◆ Problem details: Retype everything from the start of the records down to the line that contains "growing [834, 970]", keeping both ends and changing nothing.

Stored data entries
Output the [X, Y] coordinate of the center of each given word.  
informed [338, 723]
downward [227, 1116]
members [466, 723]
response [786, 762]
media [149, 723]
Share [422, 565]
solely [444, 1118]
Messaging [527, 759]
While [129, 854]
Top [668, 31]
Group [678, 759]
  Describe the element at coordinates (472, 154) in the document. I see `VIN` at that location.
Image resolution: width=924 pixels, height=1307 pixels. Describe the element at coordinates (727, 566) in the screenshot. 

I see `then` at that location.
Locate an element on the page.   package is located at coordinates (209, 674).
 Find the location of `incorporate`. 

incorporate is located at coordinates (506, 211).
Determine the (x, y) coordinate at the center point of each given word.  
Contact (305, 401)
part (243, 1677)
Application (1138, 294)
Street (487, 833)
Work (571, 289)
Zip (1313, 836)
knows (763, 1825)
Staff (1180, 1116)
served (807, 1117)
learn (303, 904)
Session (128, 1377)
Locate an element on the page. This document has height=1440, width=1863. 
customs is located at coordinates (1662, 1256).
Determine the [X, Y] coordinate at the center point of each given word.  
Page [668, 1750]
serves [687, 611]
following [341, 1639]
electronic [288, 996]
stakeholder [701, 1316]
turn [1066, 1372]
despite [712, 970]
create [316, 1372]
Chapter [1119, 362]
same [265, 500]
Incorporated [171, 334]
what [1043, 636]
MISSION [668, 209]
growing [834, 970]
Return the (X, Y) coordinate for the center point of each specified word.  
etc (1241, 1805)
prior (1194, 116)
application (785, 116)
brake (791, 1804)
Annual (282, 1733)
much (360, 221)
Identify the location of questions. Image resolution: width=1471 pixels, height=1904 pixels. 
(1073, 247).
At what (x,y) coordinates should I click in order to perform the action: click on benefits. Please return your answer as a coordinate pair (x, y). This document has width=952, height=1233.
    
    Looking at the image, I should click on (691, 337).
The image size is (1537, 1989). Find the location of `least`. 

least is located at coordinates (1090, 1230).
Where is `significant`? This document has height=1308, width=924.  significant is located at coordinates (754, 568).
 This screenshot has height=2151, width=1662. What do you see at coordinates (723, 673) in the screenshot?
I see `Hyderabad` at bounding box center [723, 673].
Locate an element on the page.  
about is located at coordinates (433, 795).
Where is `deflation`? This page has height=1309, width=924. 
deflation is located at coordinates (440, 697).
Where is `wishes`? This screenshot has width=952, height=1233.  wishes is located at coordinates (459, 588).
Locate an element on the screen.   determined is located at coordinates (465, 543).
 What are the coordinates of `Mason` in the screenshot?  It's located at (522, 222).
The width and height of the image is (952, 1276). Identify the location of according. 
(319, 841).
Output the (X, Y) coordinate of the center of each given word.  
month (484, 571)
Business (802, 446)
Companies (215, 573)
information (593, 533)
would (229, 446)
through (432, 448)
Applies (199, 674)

◆ Final answer:
Output the [X, Y] coordinate of the center of each given word.  
informed [338, 723]
downward [227, 1116]
members [466, 723]
response [786, 762]
media [149, 723]
Share [422, 565]
solely [444, 1118]
Messaging [527, 759]
While [129, 854]
Top [668, 31]
Group [678, 759]
  Describe the element at coordinates (472, 154) in the document. I see `VIN` at that location.
Image resolution: width=924 pixels, height=1307 pixels. Describe the element at coordinates (727, 566) in the screenshot. 

I see `then` at that location.
Locate an element on the page.   package is located at coordinates (209, 674).
 Find the location of `incorporate`. 

incorporate is located at coordinates (506, 211).
Determine the (x, y) coordinate at the center point of each given word.  
Contact (305, 401)
part (243, 1677)
Application (1138, 294)
Street (487, 833)
Work (571, 289)
Zip (1313, 836)
knows (763, 1825)
Staff (1180, 1116)
served (807, 1117)
learn (303, 904)
Session (128, 1377)
Locate an element on the page. This document has height=1440, width=1863. 
customs is located at coordinates (1662, 1256).
Determine the [X, Y] coordinate at the center point of each given word.  
Page [668, 1750]
serves [687, 611]
following [341, 1639]
electronic [288, 996]
stakeholder [701, 1316]
turn [1066, 1372]
despite [712, 970]
create [316, 1372]
Chapter [1119, 362]
same [265, 500]
Incorporated [171, 334]
what [1043, 636]
MISSION [668, 209]
growing [834, 970]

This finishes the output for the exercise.